ENTRIES PROVIDED
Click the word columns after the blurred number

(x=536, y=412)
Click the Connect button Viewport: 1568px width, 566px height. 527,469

...

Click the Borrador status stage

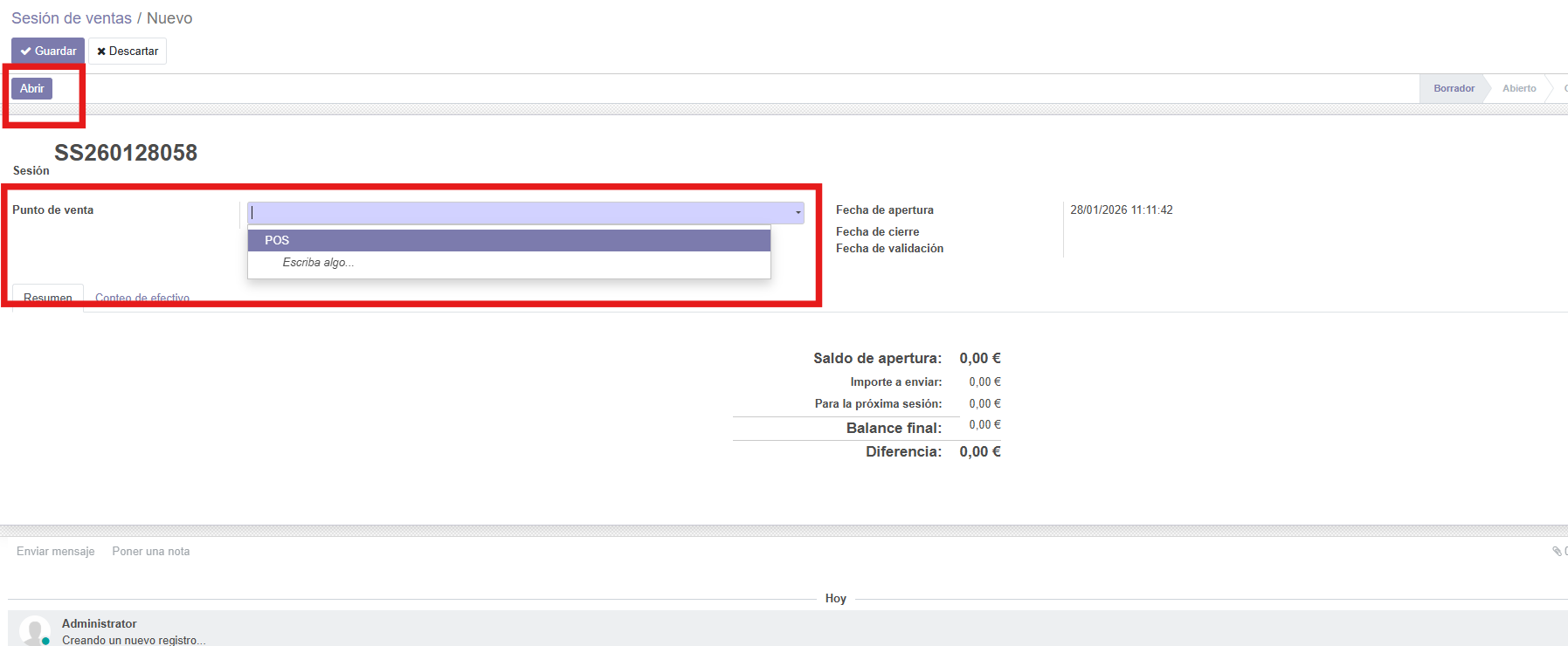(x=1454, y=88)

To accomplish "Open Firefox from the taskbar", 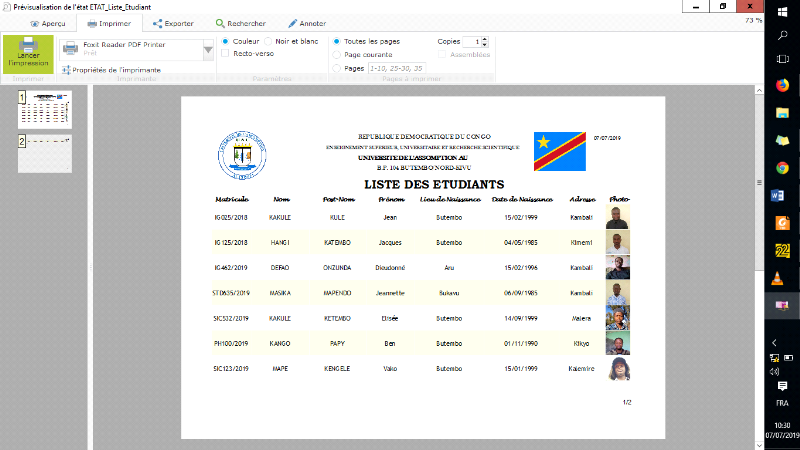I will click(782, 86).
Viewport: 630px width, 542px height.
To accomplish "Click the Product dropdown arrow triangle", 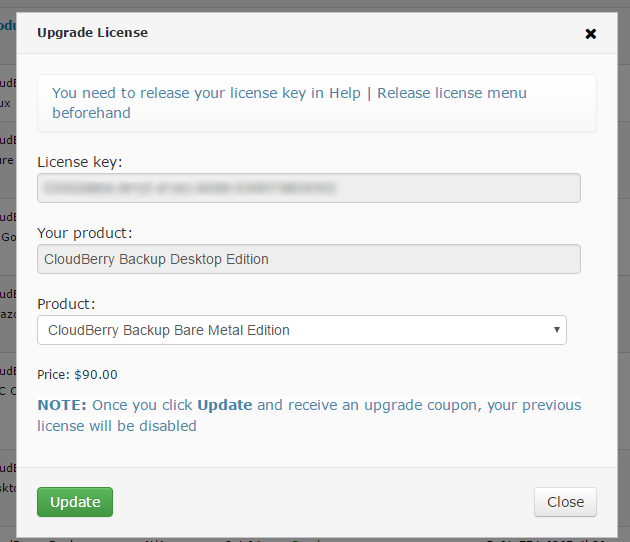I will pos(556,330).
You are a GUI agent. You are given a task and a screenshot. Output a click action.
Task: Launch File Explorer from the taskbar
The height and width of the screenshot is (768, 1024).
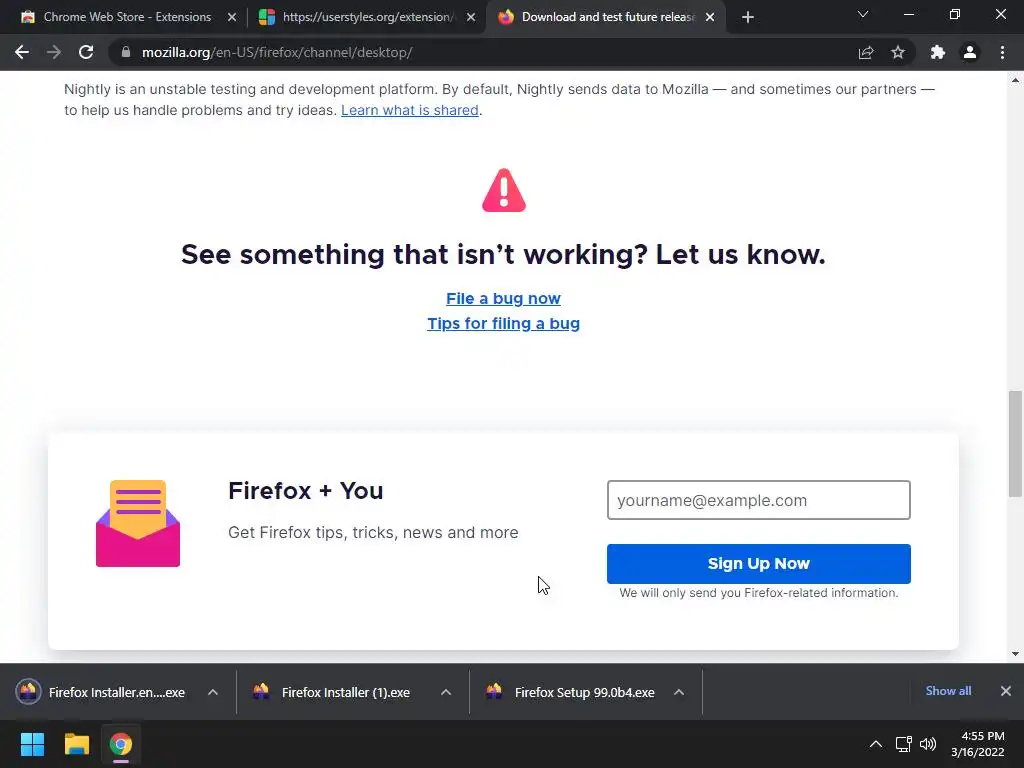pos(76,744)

WHAT IS EXPECTED
Which lines of the data above contain the string "Viewport"? Copy each of them.

OUTPUT OF THE TASK
Click the Connect button Viewport: 1568px width, 566px height. 527,469
Viewport: 630px width, 542px height.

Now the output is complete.